PROBLEM SET:
1 > From the column on regional word differences, set down the stretch from "I learned early" through "charge of dumping.", word for word.
2 > In the column on regional word differences, which airline employed the writer at the start of the jet age?
3 > Continue the column on regional word differences from its final sentence.

SAN DIEGO — Why is it, sometimes, that the same item is called one thing in one place and another name somewhere else? What we Yanks call a cigarette, or cig, the Brits call smokes, a fag, or faggot. What we call underpants, they call knickers. Every vacuum cleaner to them is a Hoover. They’ve given up the nomenclature and call the actual function, “hoovering.” There is an ocean to separate us and make the distinction. Here we have supper versus dinner, and a grinder sandwich, is a hoagie, is a hero. Rain boots are galoshes, Gyros sandwich is a Schwarma. All this “localism” got me to thinking. When I was a kid growing up in New York, my all-knowing Uncle Dave told me, “New Yorkers think wherever they go when they leave the city they’re just camping out.”
I learned early on, in some instances it has more to do with time, distance and cultural development. An example; Four days into my honeymoon, I had to leave wedded bliss, board an airplane and fly from New York to Chicago, a stopwatch in my pocket. My job was to time how long it took to empty the toilets on a Boeing 707 airplane. It was the dawn of the jet age in commercial aviation and my employer American Airlines needed information about every function of that plane. I was in charge of dumping.

DATA EXCERPT:
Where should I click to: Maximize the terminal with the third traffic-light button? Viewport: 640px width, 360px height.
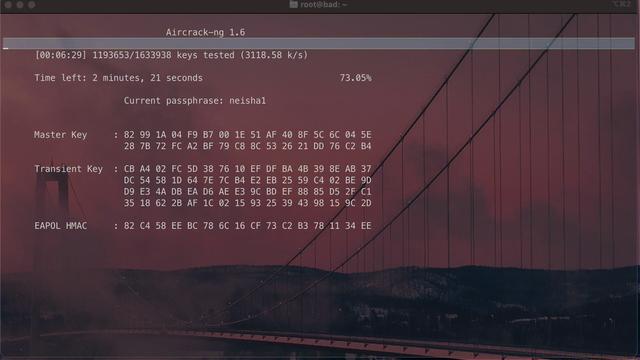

ANSWERS FOR THE TASKS:
1 >
I learned early on, in some instances it has more to do with time, distance and cultural development. An example; Four days into my honeymoon, I had to leave wedded bliss, board an airplane and fly from New York to Chicago, a stopwatch in my pocket. My job was to time how long it took to empty the toilets on a Boeing 707 airplane. It was the dawn of the jet age in commercial aviation and my employer American Airlines needed information about every function of that plane. I was in charge of dumping.

2 > American Airlines.

3 >
When I left New York, I was secure in the knowledge, that a four-to-six inch round piece of pastry with an egg wash crust and a dollop of fruit preserve, or sweetened whipped cheese in the center, was a “Danish pastry.” New Yorkers call it “Danish” for short. No need for any other description. There’s a surefire way for the busy counterman at one of those delicious smelling breakfast places everywhere in the city to know you’re an out of town yokel. If you ask for a “cherry Danish pastry,” a smile reserved for the newborn will flash across the overworked furrowed brow of the dictator taking your order.
In Chicago, I was bedded down at the very swank Palmer House Hotel, courtesy of American Airlines. The next morning I sat down for breakfast in the hotel restaurant and I perused the menu looking for a “Danish.” Nothing on the bill of fare suggested it was served in this establishment. Was Uncle Dave right? Was I camping out? Reviewing the menu selections, everything looked familiar except “Sweet roll.” I asked the waitress. “Why would anyone want a bread roll traditionally cut in half and buttered generously on each side to be sweet?” Shrewdly mindful of her tip, she sweetly answered, “Why sir, a sweet roll is a five inch round pastry with a dollop of fruit jelly in the middle.” There was a faint smile on her lips as she purred, but her amused eyes gave her away as she tutored me.
Did she know I was a newlywed as well as from out of town? The nice thing about being exposed, is that you only have to be embarrassed once. Having gone through that experience now gave me dual citizenship. When in Chicago forever more I would order a “sweet roll,” in New York a “Danish.” I now considered myself a hip world traveler.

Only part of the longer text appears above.